Via Fangraphs (click to embiggen)
- Shaky: Gio Gonzalez (-3.0%) does the best he can with a floating strike zone, fanning 11 over 5.2 IP, but walking 4 and giving up 3 ER. Enjoy your no-decision.
- "Hitting" early: Steve Lombardozzi (+16.1%) gets a bunt single to score Harper from first base in the first inning thanks to a clown rundown (+12.3%). Denard Span (+10.2%) follows up later that inning with a two-run single featuring more circus defense (+13.1%).
- Refreshingly boring: Craig Stammen (+12.9%) earns a shutdown with 4 outs (thanks to some clown baserunning) in relief to hold the one run lead, as does Tyler Clippard (+11.5%), who throws a clean aeyth.
- More junk time heroes: Lombo doubles in a meaningless extra run in the aeyth (+5.1%), while Adam LaRoche (+4.0%) triples in two superfluous tallies two batters later (+4.2%).

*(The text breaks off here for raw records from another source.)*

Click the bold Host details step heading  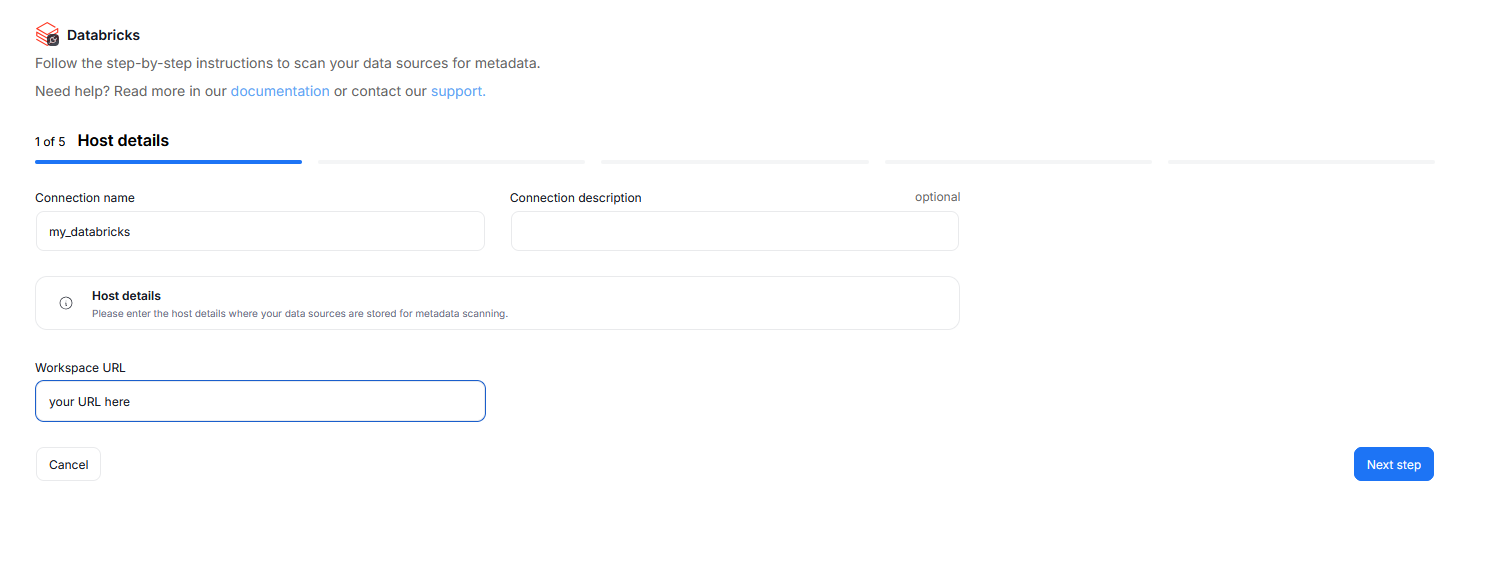(123, 141)
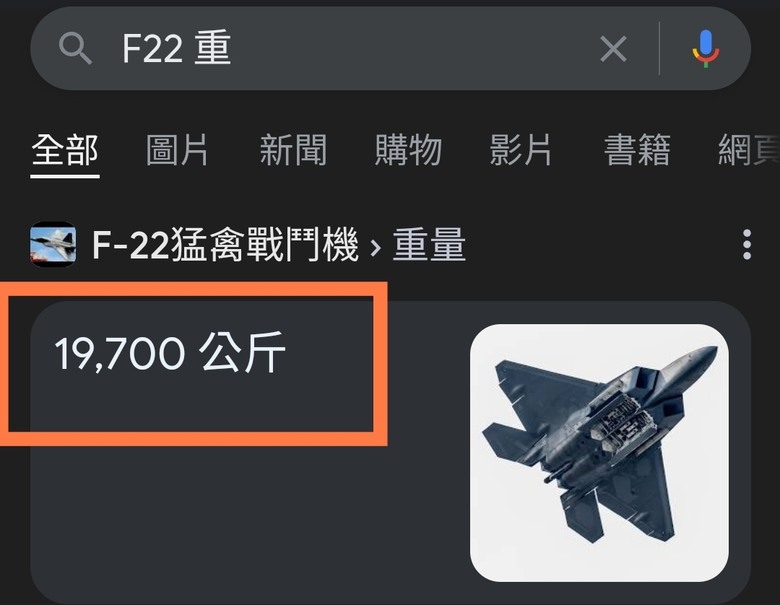Screen dimensions: 780x605
Task: Clear the search query with X
Action: tap(613, 49)
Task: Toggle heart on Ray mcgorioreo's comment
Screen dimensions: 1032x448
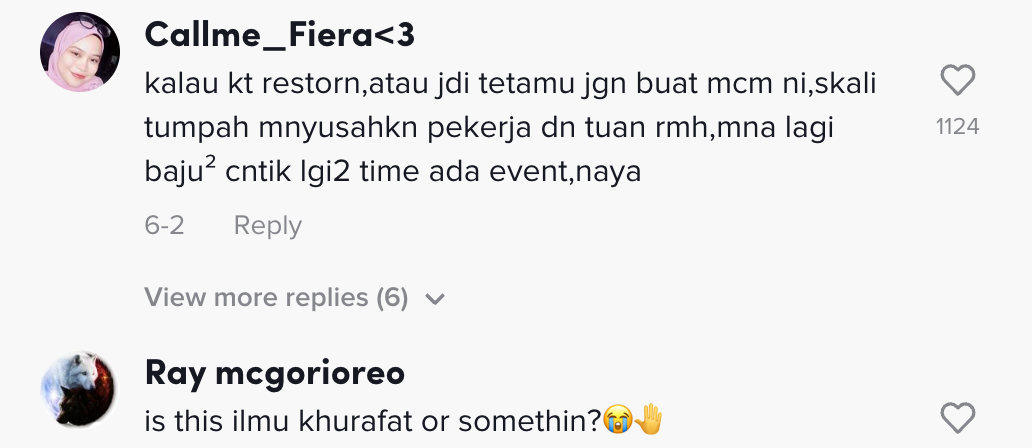Action: 958,416
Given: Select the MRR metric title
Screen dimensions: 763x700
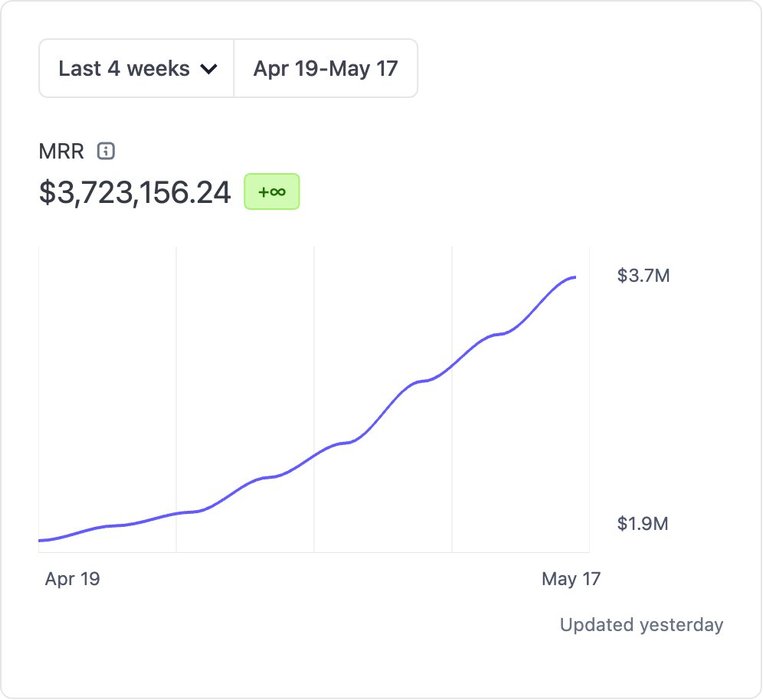Looking at the screenshot, I should [x=61, y=152].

- #DRAMA: Rafael Soriano (-21.3%) melts down in the 9th, letting in two runs because non-save situation = teh boring... and gets pulled after getting one out.
- #DRAAAMAAAAA: Ian Krol (-14.6%) gets his own meltdown after coming in to get the last two outs in the 9th, walking one, fanning one, then giving up a two-run single to tie it (-37.2%) before getting the last out.
- #DRRAAAAAAAMMAAAA!!!!! Bryce Harper (+52.5%) salvages my fandom with a two-out, two-run walkoff bomb to the opposite field (+44.0%).
So, Doghouse, is today's home plate ump Mike Winters getting a spot on The List?
Look for yourself! What is this strike zone I don't even...
via www.brooksbaseball.net (click to embiggen)
via www.brooksbaseball.net (click to embiggen)
Red are called strikes, green are called balls. This is just... WAT? Low strikes.. sometimes... wide strikes... sometimes... high strikes... sometimes... even the obligatory balls over the plate. It wasn't biased, I suppose, since both teams seemed to get hit with the random calls. Still, make your zone consistent. That means the same zone for both teams, and the same zone for the whole game. Also, the "wide" strikes were much worse than the typical one-ball-width most umps give around the plate (the dashed-box "as usually called" strike zone on the plots versus the solid-line rule-book zone)--they were essentially in the LH batters' box for the RHs. As Dave Jageler put it, "it's a different interpretation." Or, as I'd yell if I were at the ballgame today, "LAAAAAAAASSSSIIIIIIIIIIIIKK!!"